On Tue, Dec 12, 2017 at 2:55 AM, Jeremy Finzel <finzelj@gmail.com> wrote: > I understand how to setup a regression suite for a postgres extension, but > what I'm not clear on from the docs is if there is a pattern that exists for > testing not only the latest version of an extension, but also an upgraded > previous version. > > Is there any straightforward way to do this that doesn't involve manually > copying tests?

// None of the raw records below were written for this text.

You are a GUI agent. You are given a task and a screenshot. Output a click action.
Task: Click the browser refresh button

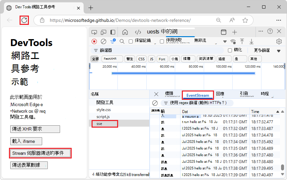point(24,20)
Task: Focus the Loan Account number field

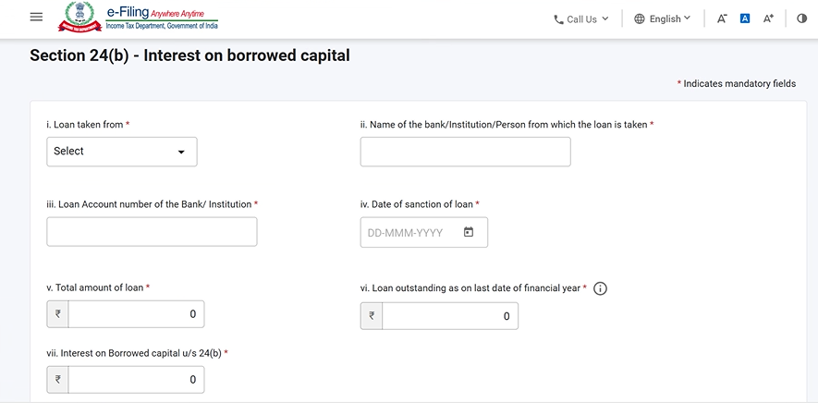Action: pyautogui.click(x=152, y=232)
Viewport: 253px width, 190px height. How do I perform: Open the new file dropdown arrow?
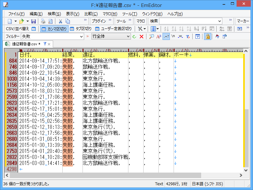15,21
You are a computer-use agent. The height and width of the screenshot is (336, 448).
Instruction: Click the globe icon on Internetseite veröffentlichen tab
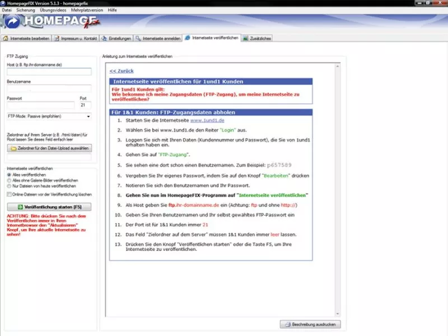click(188, 38)
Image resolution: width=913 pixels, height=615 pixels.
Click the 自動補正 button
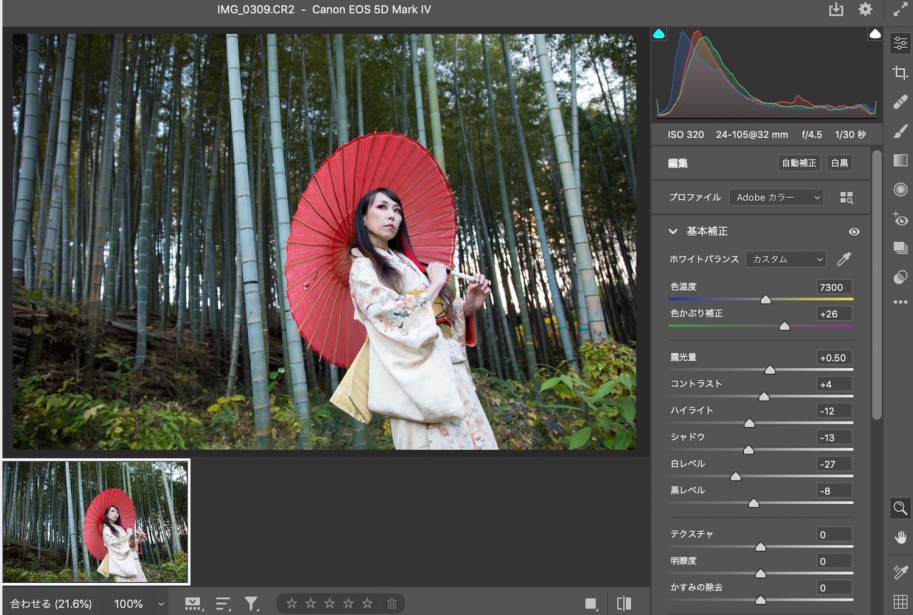[x=799, y=163]
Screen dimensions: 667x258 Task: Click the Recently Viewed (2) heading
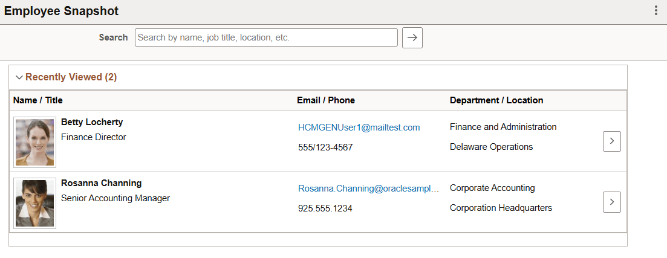pos(71,77)
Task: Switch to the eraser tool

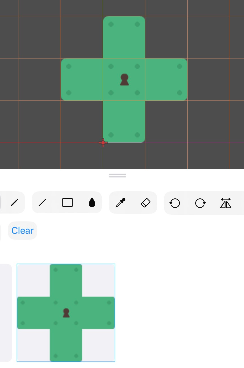Action: click(146, 203)
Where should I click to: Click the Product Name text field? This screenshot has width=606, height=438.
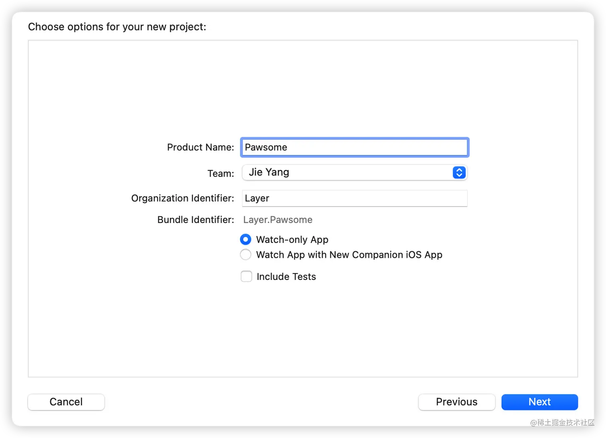[x=354, y=147]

It is perfectly possible to do tests on a specific version and test upgrade paths using CREATE EXTENSION and ALTER EXTENSION which support versioning in a SQL regression script, say: CREATE EXTENSION foo VERSION "0.1"; -- Do stuff ALTER EXTENSION foo UPDATE TO "0.2"; -- Do other stuff
This works well when you want to test 1.1 binaries with a 1.0 SQL extension definition.
It's not effective if you need to test 1.0 binaries+extension, then an upgrade to 1.1 binaries and extension. You have no way to install and run the 1.0 binaries without going outside pg_regress / TAP and using an external test harness/framework/script. I've been bitten by this multiple times before. For example, if 1.1 always assigns a value to some column that was nullable in 1.0, you're never going to exercise 1.1's handling of nulls in that column.

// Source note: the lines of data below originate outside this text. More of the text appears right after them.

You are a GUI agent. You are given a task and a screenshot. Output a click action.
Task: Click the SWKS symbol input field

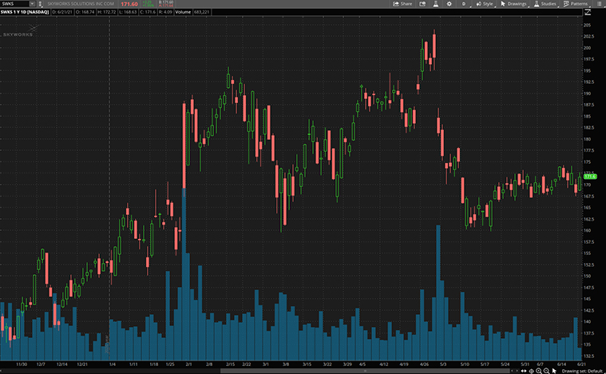(x=14, y=4)
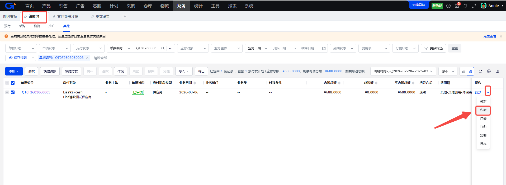Image resolution: width=506 pixels, height=185 pixels.
Task: Switch to the 采购 sub-tab
Action: tap(22, 26)
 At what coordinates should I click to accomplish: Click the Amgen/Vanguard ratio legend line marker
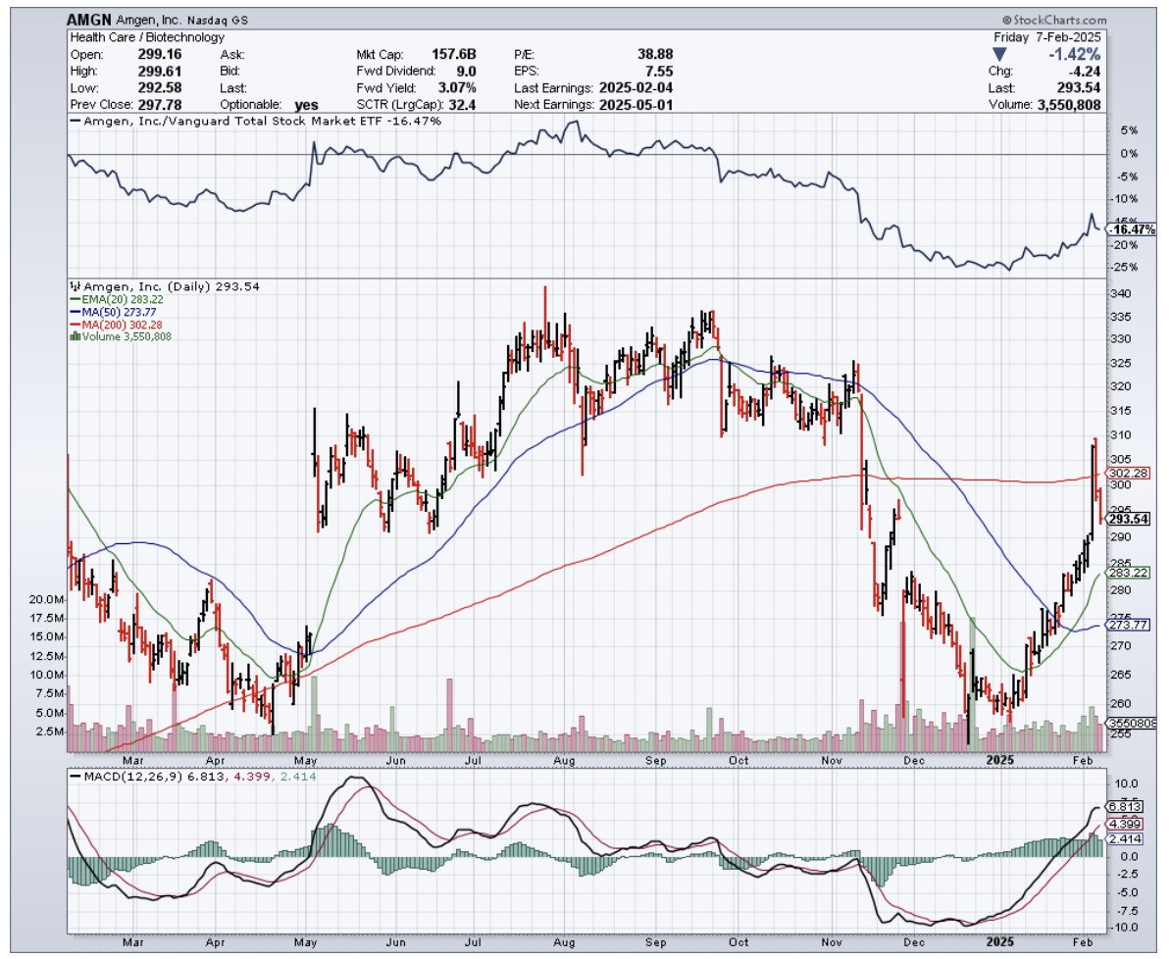(x=75, y=121)
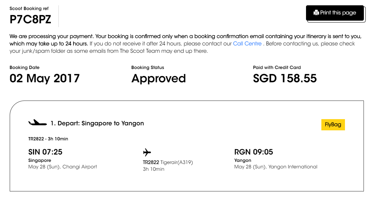Click the small plane icon above TR2822 Tigerair
The height and width of the screenshot is (202, 391).
(x=147, y=152)
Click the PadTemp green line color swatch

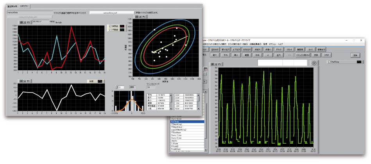(358, 62)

It also doesn't lend its self to complex multi-path upgrades, where for example you could upgrade 1.0.0 -> 1.0.1 -> 1.1.0 or upgrade directly from 1.0.0 -> 1.1.0. This rapidly becomes an issue when you release 1.0.0, release 1.1.0, then release a maintenance 1.0.1 version. Now you have toadd the 1.0.1 -> 1.1.0 upgrade path, but you still have the 1.0.0 -> 1.1.0 path.
You can handle that with TAP if you're willing to write something to do the various combinations of steps and exercise them. It's not practical with pg_regress.
More thorough testing benefits from an external harness.